## start

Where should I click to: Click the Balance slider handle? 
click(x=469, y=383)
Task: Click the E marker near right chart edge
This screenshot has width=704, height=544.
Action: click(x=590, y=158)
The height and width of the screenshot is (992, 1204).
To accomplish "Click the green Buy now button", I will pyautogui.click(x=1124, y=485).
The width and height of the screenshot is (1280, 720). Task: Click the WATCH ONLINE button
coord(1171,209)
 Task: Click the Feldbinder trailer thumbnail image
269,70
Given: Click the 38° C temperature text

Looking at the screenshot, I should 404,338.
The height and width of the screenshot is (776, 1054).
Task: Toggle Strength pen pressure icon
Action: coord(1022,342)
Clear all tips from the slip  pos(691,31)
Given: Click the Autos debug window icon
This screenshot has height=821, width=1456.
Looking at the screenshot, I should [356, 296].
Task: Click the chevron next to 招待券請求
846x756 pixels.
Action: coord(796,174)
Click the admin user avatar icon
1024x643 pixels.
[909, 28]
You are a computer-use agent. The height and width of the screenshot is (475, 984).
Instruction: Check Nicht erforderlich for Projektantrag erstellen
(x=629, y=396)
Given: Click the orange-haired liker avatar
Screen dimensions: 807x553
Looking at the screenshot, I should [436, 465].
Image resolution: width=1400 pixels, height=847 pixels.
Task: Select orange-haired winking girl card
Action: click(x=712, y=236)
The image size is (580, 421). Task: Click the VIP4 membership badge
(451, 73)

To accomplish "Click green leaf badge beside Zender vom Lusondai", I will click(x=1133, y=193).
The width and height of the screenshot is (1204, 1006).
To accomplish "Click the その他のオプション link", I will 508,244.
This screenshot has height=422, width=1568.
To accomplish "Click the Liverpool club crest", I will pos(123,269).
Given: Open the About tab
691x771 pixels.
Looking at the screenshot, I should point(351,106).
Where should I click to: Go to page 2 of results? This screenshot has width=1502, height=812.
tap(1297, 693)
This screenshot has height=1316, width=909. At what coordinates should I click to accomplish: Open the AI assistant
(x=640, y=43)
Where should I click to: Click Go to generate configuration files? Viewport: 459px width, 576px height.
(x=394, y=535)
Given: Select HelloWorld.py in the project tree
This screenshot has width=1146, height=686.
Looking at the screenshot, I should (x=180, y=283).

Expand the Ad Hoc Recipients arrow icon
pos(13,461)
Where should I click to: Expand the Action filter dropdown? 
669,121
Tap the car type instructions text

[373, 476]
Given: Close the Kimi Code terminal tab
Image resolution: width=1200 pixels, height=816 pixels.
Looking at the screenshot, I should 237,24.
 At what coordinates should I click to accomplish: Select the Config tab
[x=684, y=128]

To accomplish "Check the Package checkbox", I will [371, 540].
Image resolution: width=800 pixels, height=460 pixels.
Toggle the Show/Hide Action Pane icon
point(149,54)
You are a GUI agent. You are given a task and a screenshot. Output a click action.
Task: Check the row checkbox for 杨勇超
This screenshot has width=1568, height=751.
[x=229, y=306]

## end

**What is expected**: Render the stretch of the listing from the line containing "Given: Close the Kimi Code terminal tab" through the end of the listing as a Markdown table with the columns Row and Text. Number each row and omit blank lines.

**Task output**:
| Row | Text |
|---|---|
| 1 | Given: Close the Kimi Code terminal tab |
| 2 | Image resolution: width=1200 pixels, height=816 pixels. |
| 3 | Looking at the screenshot, I should 237,24. |
| 4 |  At what coordinates should I click to accomplish: Select the Config tab |
| 5 | [x=684, y=128] |
| 6 | To accomplish "Check the Package checkbox", I will [371, 540]. |
| 7 | Image resolution: width=800 pixels, height=460 pixels. |
| 8 | Toggle the Show/Hide Action Pane icon |
| 9 | point(149,54) |
| 10 | You are a GUI agent. You are given a task and a screenshot. Output a click action. |
| 11 | Task: Check the row checkbox for 杨勇超 |
| 12 | This screenshot has width=1568, height=751. |
| 13 | [x=229, y=306] |